Pepe Cibrián junto a su madre Ana María Campoy y a Pepe, su padre.
«Papá siguió la gira, ella entró en trabajo de parto y se fue a la mejor clínica de La Habana», evoca Cibrián. «Al otro día, cuando el director del sanatorio pasó a verla, ella le dijo: ‘Le voy a pagar, pero no ahora. Si quiere, mándeme a la cárcel’. Una atrevida que quería lo mejor para mí. Así, mamá le mandó una carta a papá contándole que yo había nacido. Él se subió a una guagua (colectivo) y vino a conocerme».
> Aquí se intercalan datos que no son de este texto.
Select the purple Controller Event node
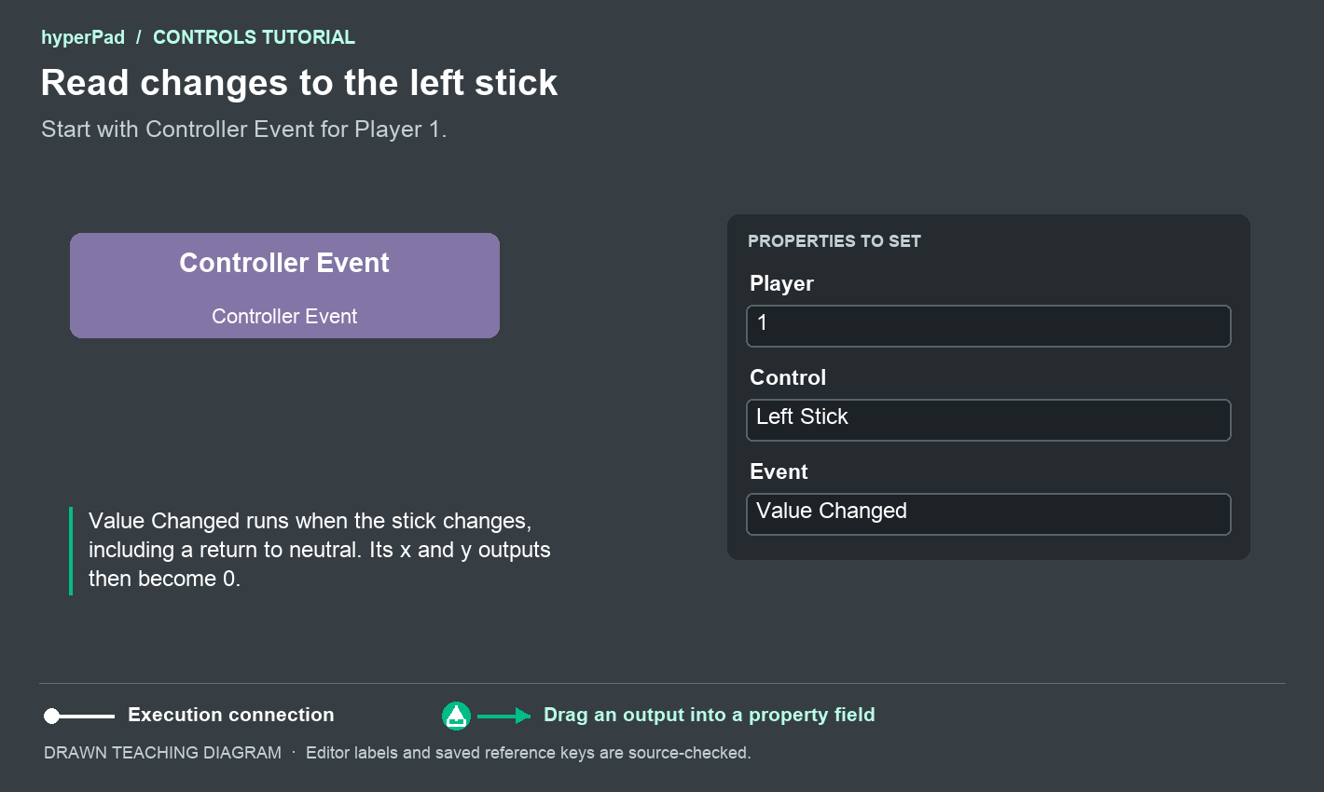 [x=284, y=285]
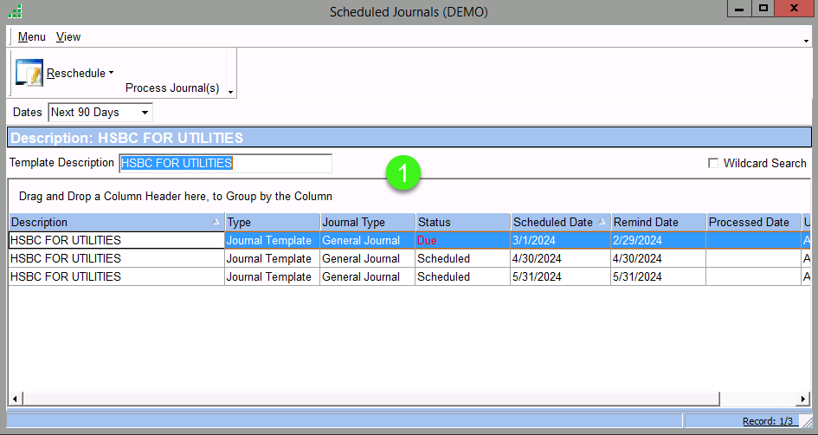Viewport: 818px width, 435px height.
Task: Click the Template Description text field
Action: pos(225,163)
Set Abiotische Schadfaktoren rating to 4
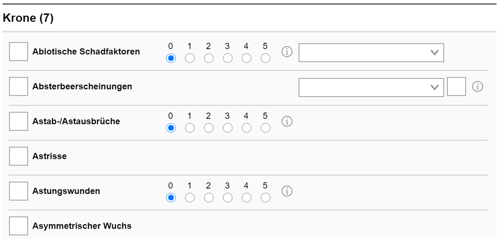Image resolution: width=497 pixels, height=239 pixels. [x=247, y=58]
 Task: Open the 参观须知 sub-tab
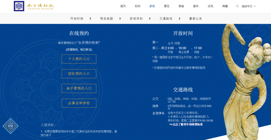(136, 19)
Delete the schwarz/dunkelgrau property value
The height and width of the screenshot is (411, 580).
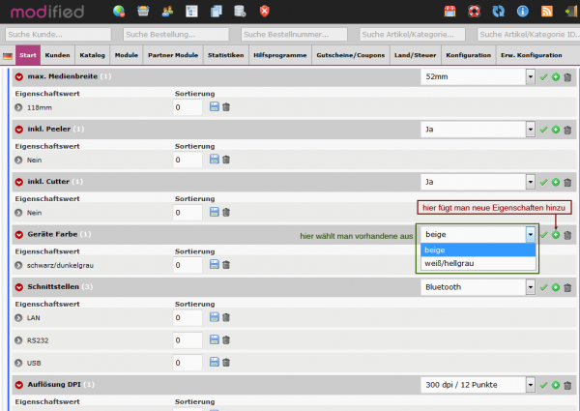coord(227,264)
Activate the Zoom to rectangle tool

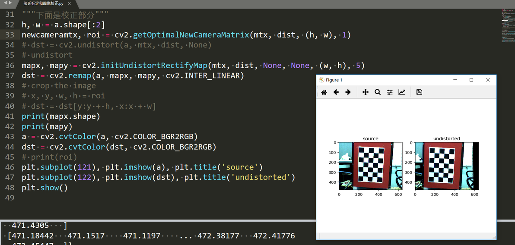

«Hablo de noche con ellos, me comunico», cuenta Pepe, que despidió a su padre en 2002 y a Ana María en 2006, pero que no pudo separarse de las cenizas de ambos hasta hace un par de años. «El psiquiatra me dijo que los suelte, ¿pero dónde? No quería en el río, mirá lo que pensaba yo, que se los iban a comer los peces y que hacía demasiado frío, así que le pedí a Santiago, ex pareja, que sin que yo me diera cuenta agarrara la urnita y arrojara las cenizas. Y lo hizo como un acto de amor. Mamá hoy me comunica desde el humor, era tan alegre pese a esa vida tan difícil que había tenido. Siento su falta en momentos en que hubiera necesitado su conducción».
Pepe Cibrián en su casa de Pilar, la que está en venta (Instagram).
Pepe no sabe si la postpandemia permitirá pomposidades teatrales a las que nos acostumbró toda la vida, pero eso no le preocupa en tiempos «de achicamiento, de desprendimientos». Se sostiene recordando las 100 obras que dirigió y el precedente que marcó. «Tal vez el momento más feliz de todos haya sido el estreno de Calígula, en dictadura. Porque fue una crítica a la dictadura, pero los militares ni se enteraron. Al ser un musical, ni se dieron cuenta».